Gefühltes Wasser


Ich muss mal ein paar Sätze von Jens Lönneker zitieren, der laut FAS im Rheingold Institut das Trinkverhalten der Deutschen untersucht. Ihm zufolge ging die Entwicklung des deutschen Trinkverhaltens etwa so:

Nach dem Krieg wollte man etwas richtiges ins Glas und trank Limo.

Stimmt, Großvater erwähnte so etwas. Richtig kernige Sachen, Schwarzbrot, grobe Leberwurst, dazu ne ordentliche Limo!

Ende der siebziger Jahre dann: mehr Narzißmus, daher: Mineralwasser. Denn nur im Mineralwasser kann man sich klar spiegeln, in Limo sieht man total gelb aus, und die Bläschen stören. Unästhetisch!

Heute aber:

Wir entlasten uns, arbeiten nicht mehr wie verrückt an unserem Styling. Dazu gehört, dass wir auch bei Getränken entspannen können und uns mal etwas Geschmack ins Wasser gönnen.

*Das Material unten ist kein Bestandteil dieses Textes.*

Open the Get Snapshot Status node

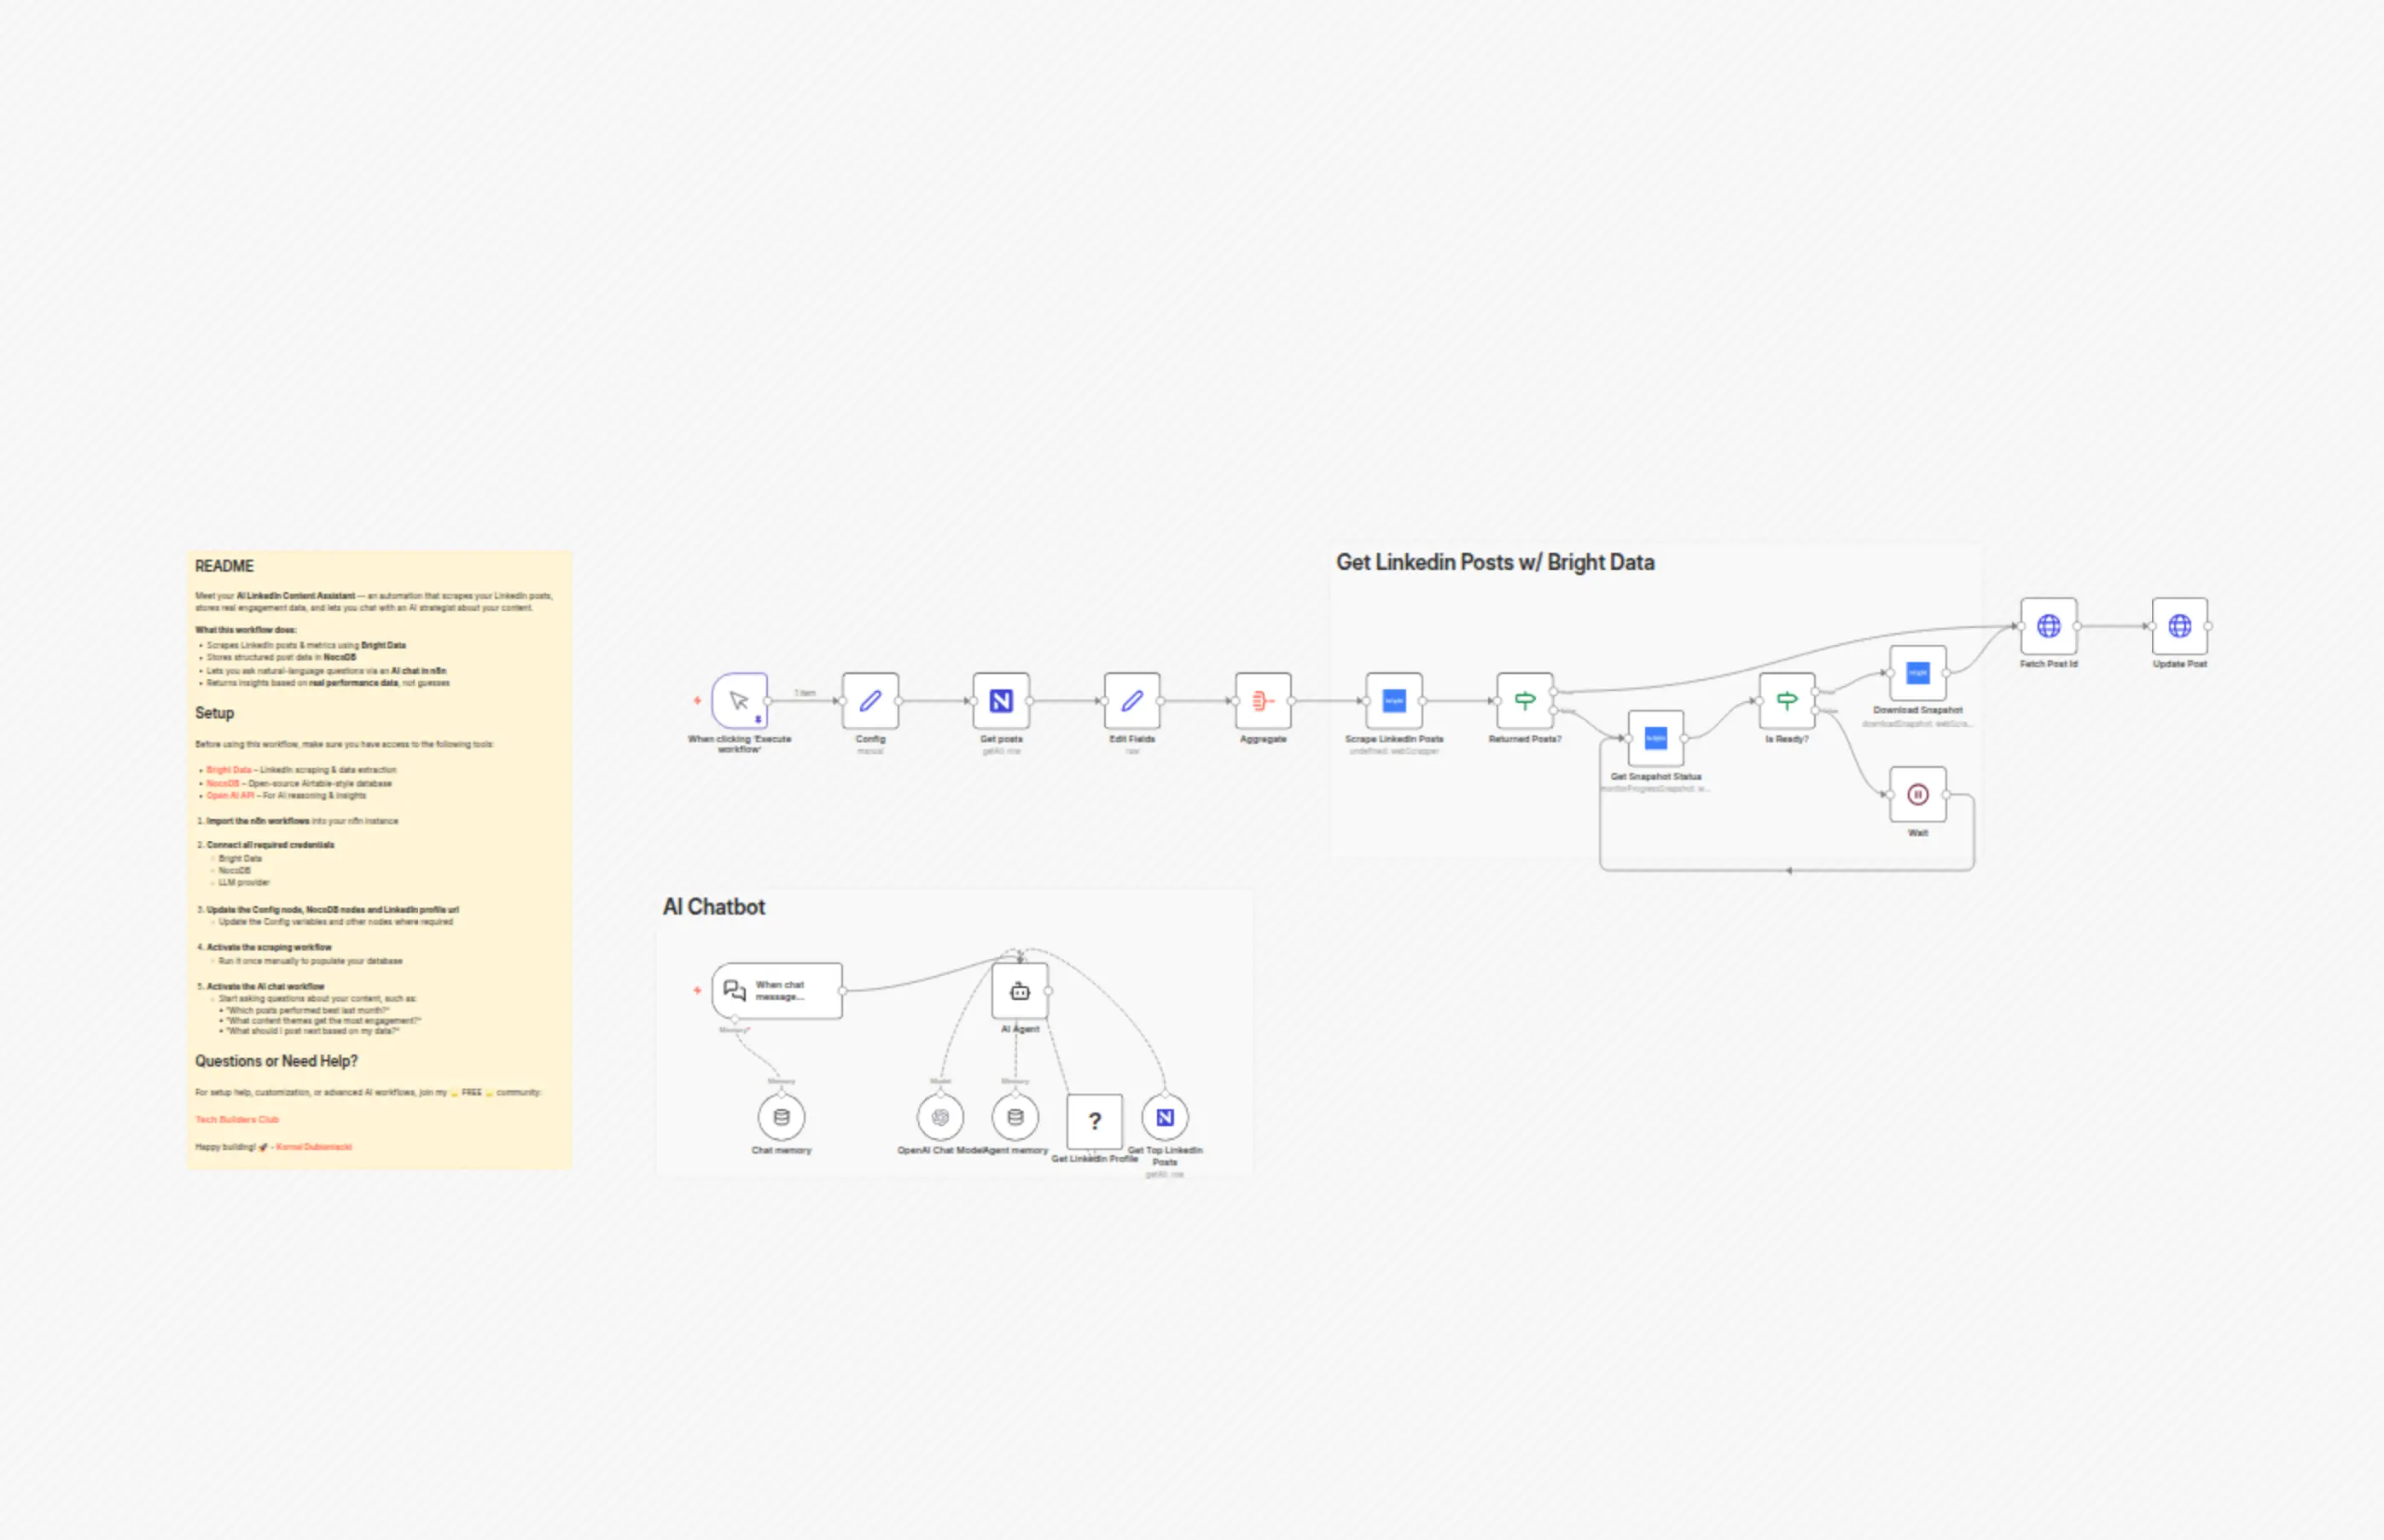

Stimmt, wer kennt das nicht? "Gott, waren wir damals in den 90ern crazy mit dem Styling. Ausgerastet, wenn uns jemand das Gel im Haar verwuschelte! Gott, was waren wir damals ahnungslos! Heute ist das voll ok, wenn mir jemand Geschmack ins Wasser kippt. Brombeer, Pfirsich, Pampelmuse? Total crazy eigentlich, aber was soll's? Heute weiß ich: das ist nicht das Ende der Welt. Das Ende der Welt, das ist Nepal. Die wichtigen Dinge halt: Weisheit, Stille, Paragliding. Ich kann heute stundenlang in ein Glas Wasser mit Pfirsichgeschmack schauen und darüber meditieren, dass das genauso aussieht wie Wasser ohne Geschmack. Das ist für mich Freiheit."